▶ _Document section_
───
So, the left is right to lament class depolarization. But some left-wing accounts of how this development came about, what implications it has for contemporary electoral politics, and how the working class can be “brought home” are less convincing.

posted by tonycpsu (65 comments total) 13 users marked this as a favorite

How is it possible to write an article like this about American politics and basically not mention racial dynamics at all?

Income does predict party voting patterns in the expected ways – only income among whites doesn’t, and even that can be complicated – and using Bernie voting as a proxy for left-wing views would have all sorts of biases for reasons discussed to death in the primary threads.
posted by Ktm1 at 9:53 AM on April 28 [28 favorites]

Just pointing out that the word “racism” never appears in that article. Seems absurd.
But “siren song of the GOP’s reactionary populism” does. So there’s that.
posted by a complicated history at 9:55 AM on April 28 [25 favorites]
The article misses the point from the very lede – namely that these voters are very much voting their class interest. A non-college educated white man voting for a candidate who, either tacitly or openly, pushes for support of white supremacy is voting for someone who is supporting their class interest, because race and class are interconnected.
posted by NoxAeternum at 9:55 AM on April 28 [24 favorites]
But once workers stop organizing into unions, and stop voting on the basis of class identity, they cease to be “many” in the operative sense.

QFT. The decline of the working class and their political acumen went with unions.

Once the unions were removed from political hegemony there was a power vacuum and the exact people who caused the decline of the unions and working class perfectly segued their message and directed the anger of the working class straight towards racism instead of the capitalists that destroyed their economic prospects.

I kind of understand why it happened though. How do you work against powerful people with almost infinite resources? It’s a hopeless fight to so many (and my respect to those who keep fighting it with such vigor). Now these people with infinite resources are now saying if you give said people with political power they’ll at least look out for your kind. An attribute that won’t change. You can become poor but you can’t be not-white*. As long as you can say “at least I’m better than any colored person” you remain some dignity in some society wide delusion of an imagined social hierarchy. Punching down at immigrants gets some sort of gratification because one gets both vengeance and to keep their imagined place in said imaginary social structure.
───
▶ _The data_
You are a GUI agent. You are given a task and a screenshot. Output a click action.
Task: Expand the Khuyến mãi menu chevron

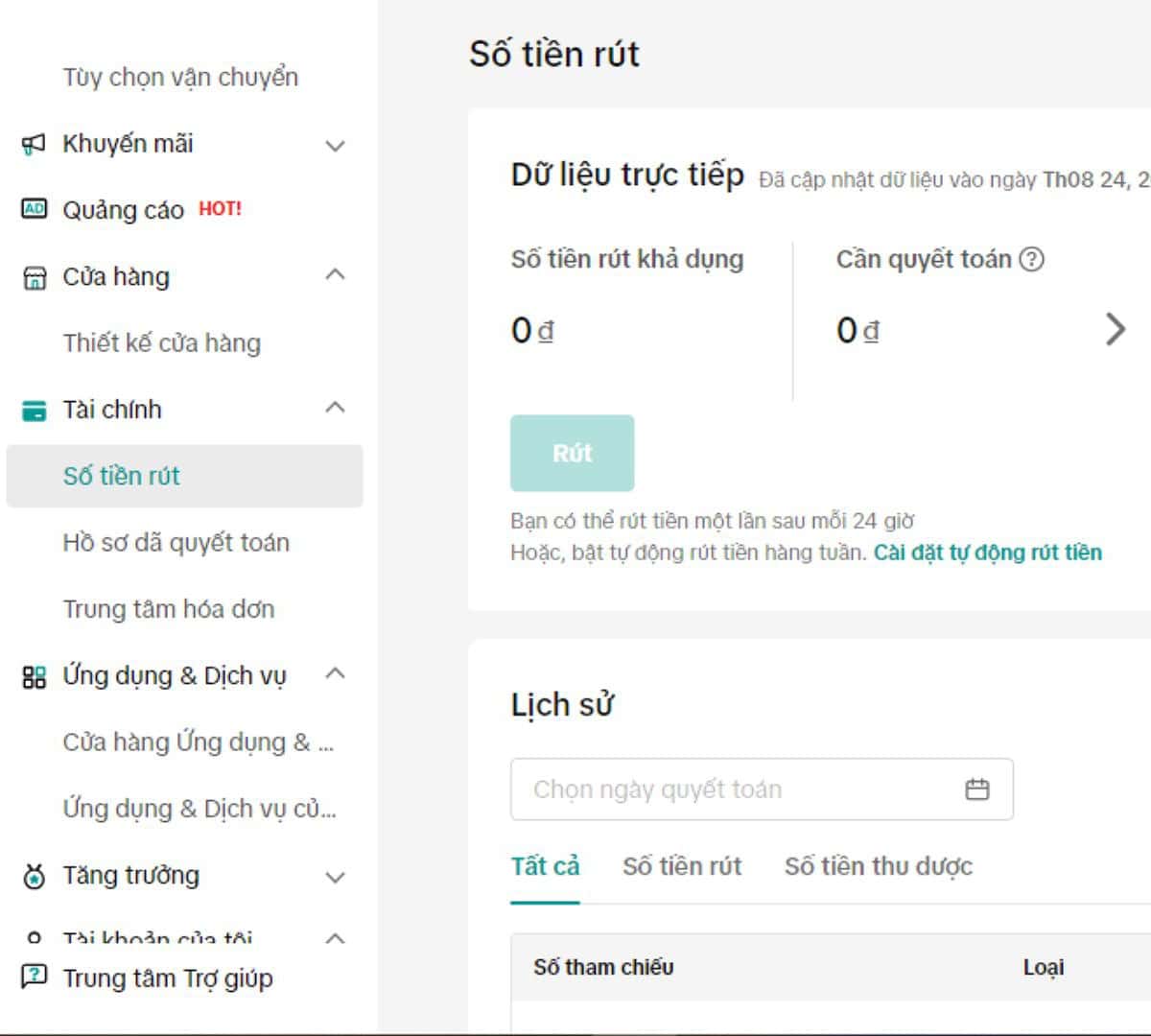[x=335, y=146]
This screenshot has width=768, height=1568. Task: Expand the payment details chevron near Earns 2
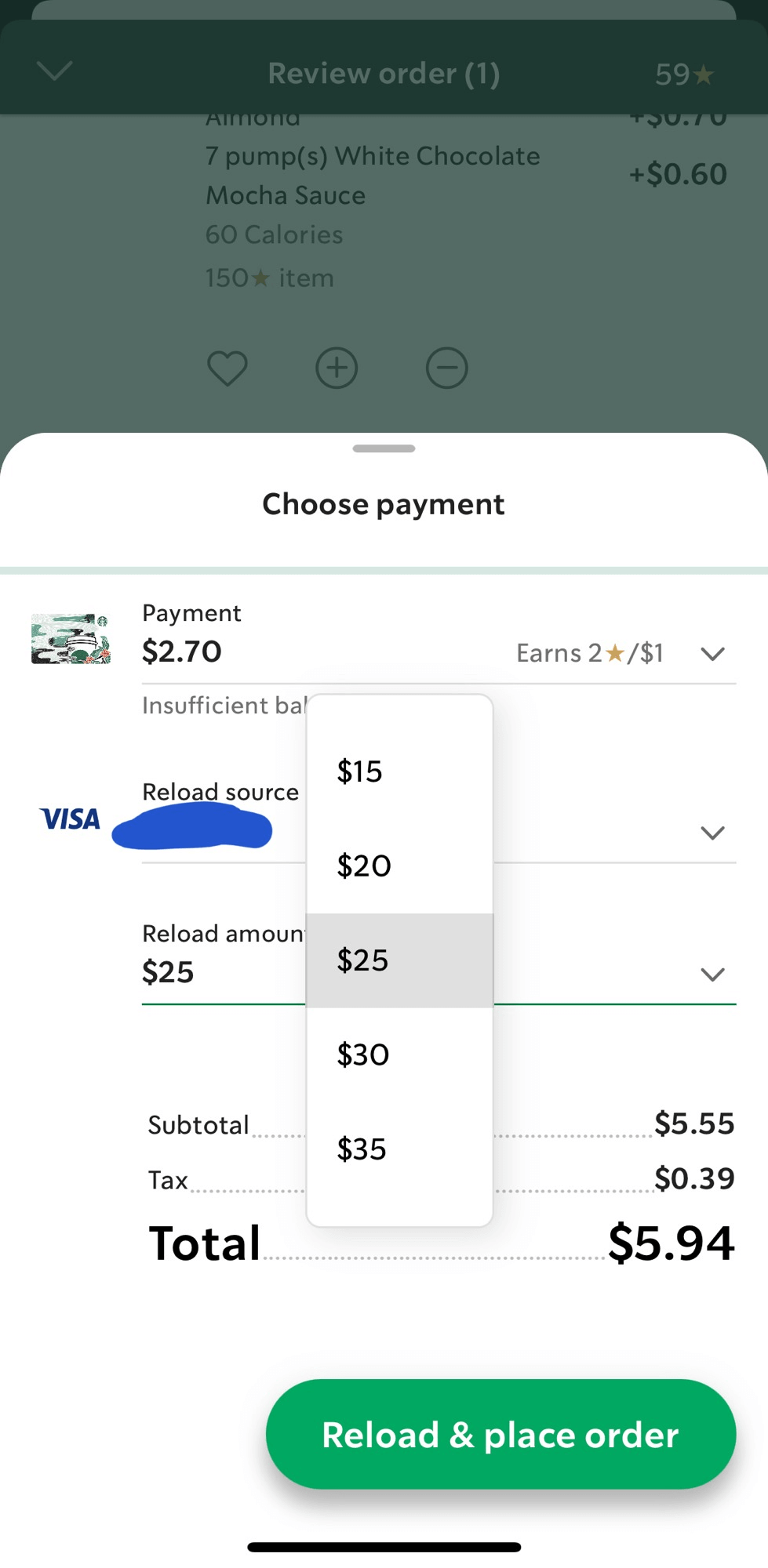pyautogui.click(x=712, y=653)
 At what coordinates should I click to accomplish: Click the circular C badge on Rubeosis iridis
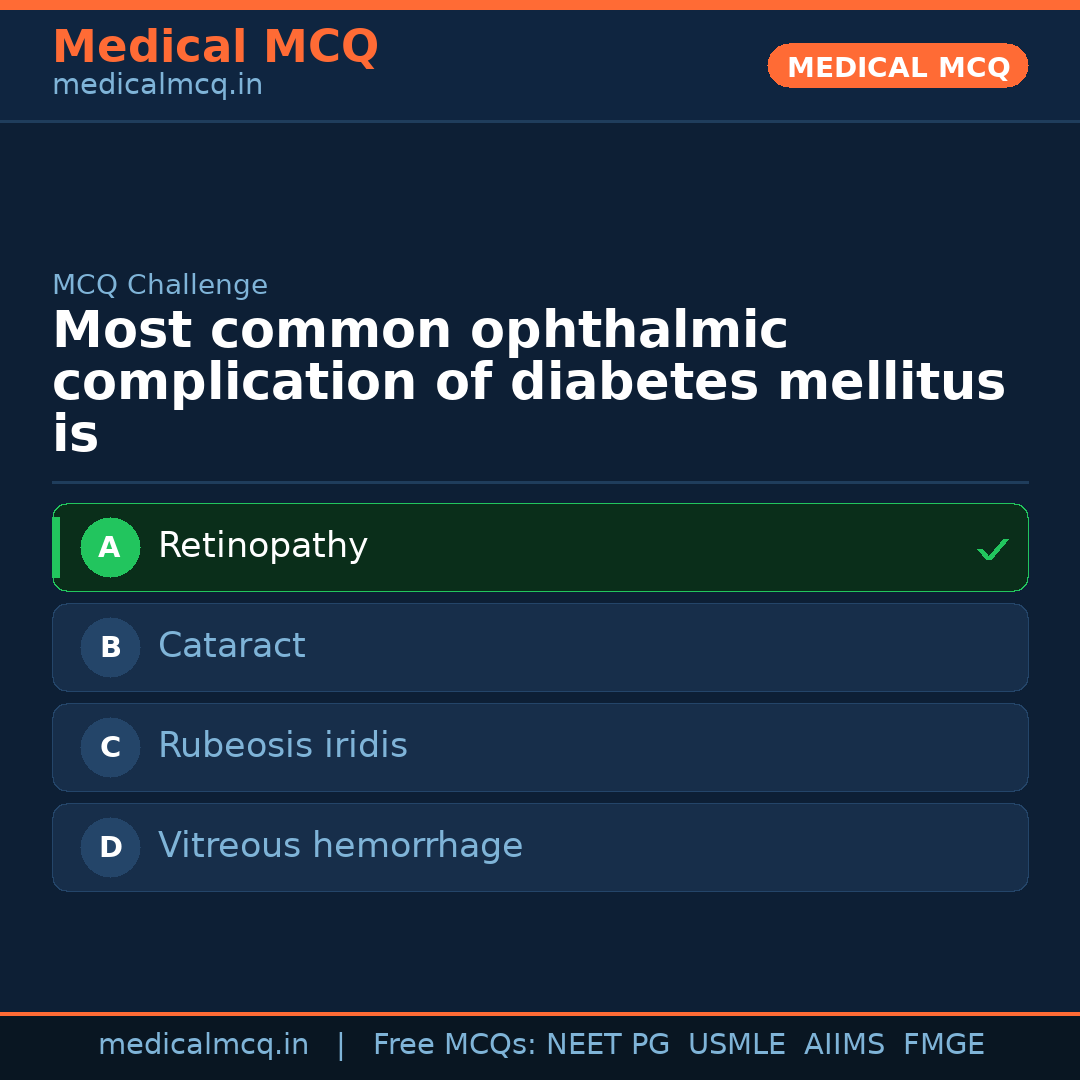110,747
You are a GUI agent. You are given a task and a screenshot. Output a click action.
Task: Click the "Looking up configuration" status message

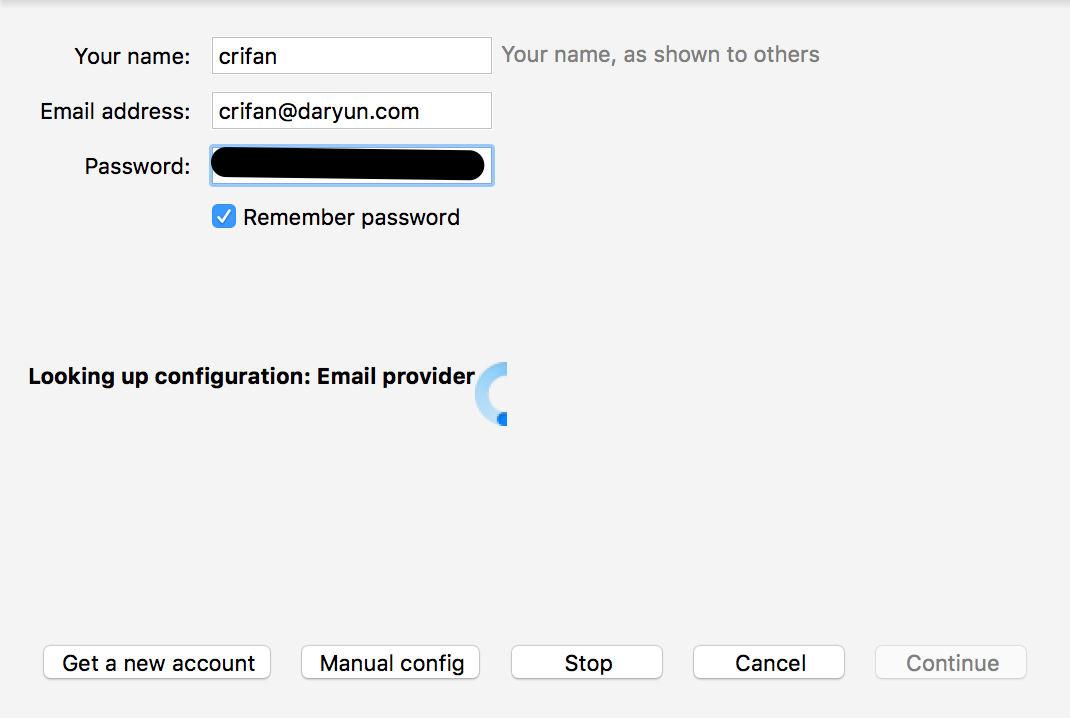pos(170,377)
───
▶ _What to produce_
Carry on the comment thread about class depolarization and working-class voting from the point where it ends.

▶ _Result of the task_
*Offer only applies until the fascists don’t need Catholics to keep their power and hegemony.
posted by Your Childhood Pet Rock at 10:06 AM on April 28 [5 favorites]

I’m paywalled so I hope someone here can explain how the article is framed. Which party is meant to represent the interest of poor and working class people in America? Or is it about intra party?
posted by mikek at 10:16 AM on April 28
I don’t think this is any surprise.

“pushes for support of white supremacy is voting for someone who is supporting their class interest, because race and class are interconnected.”

They are voting for their perceived class interest. But it is most plainly not in their true class interest. Otherwise you are suggesting that it is indeed the right thing for them to do and that supremacist grievances are justified.
posted by Everyone Expects The Spanish Influenza at 10:17 AM on April 28 [6 favorites]

I think importing race into this is problematic for two reasons. First, Piketty’s data is about global trends and this inversion is happening in racially homogeneous countries as well.

Second, the uncomfortable point that Piketty makes is that it’s people like ourselves—urban, higher educated—who are voting against leftist interests. So saying that the right is racist is totally a deflection of that.

(I could be misremembering but I’m saying this based on having read Piketty’s slides from last month.) This is a long article but I’m assuming most of it is a regurgitation of what Piketty found out.
posted by polymodus at 10:17 AM on April 28 [13 favorites]

American politics is aspirational marketing plain and simple. People in this country vote for what they want to be, not necessarily what they are.
posted by OHenryPacey at 10:19 AM on April 28 [11 favorites]
The article misses the point from the very lede – namely that these voters are very much voting their class interest. A non-college educated white man voting for a candidate who, either tacitly or openly, pushes for support of white supremacy is voting for someone who is supporting their class interest, because race and class are interconnected.

Race and class are indeed deeply interconnected thanks to centuries of white supremacy coupled tightly with capitalism, but a GOP tax cut that benefits billionaires or guts healthcare does little to benefit white men without college degrees.

But just as working-class people of color reliably vote for white supremacist Democrats who don’t represent their material interests, these working-class white men still reliably vote for Republicans who don’t represent their material interests because the other side is seen as worse, especially on social issues that aren’t directly relevant to their material interests.
posted by Ouverture at 10:19 AM on April 28 [3 favorites]

Colleges really are vehicles for left-wing indoctrination.

Alternative framing: America is a vehicle for right-wing indoctrination and colleges are a corrective.

Funny how the answer is often determined by how you ask the question. I think a lot of us here would agree that right wing indoctrination is American culture is neither accidental nor organic.
posted by klanawa at 10:30 AM on April 28 [37 favorites]

Yeah, the article only seems to mention race as a brief aside:

…(since nonwhite voters lean heavily Democratic regardless of class or education, the debate over whether the class basis of the Democratic coalition can be changed has centered on divisions within the white electorate).

It seems wilfully ignorant to focus so much on class divisions solely within the “white electorate” without talking about why race has become the largest overall factor in predicting voter affiliation.
posted by Go Banana at 10:33 AM on April 28 [8 favorites]

They are voting for their perceived class interest. But it is most plainly not in their true class interest. Otherwise you are suggesting that it is indeed the right thing for them to do and that supremacist grievances are justified.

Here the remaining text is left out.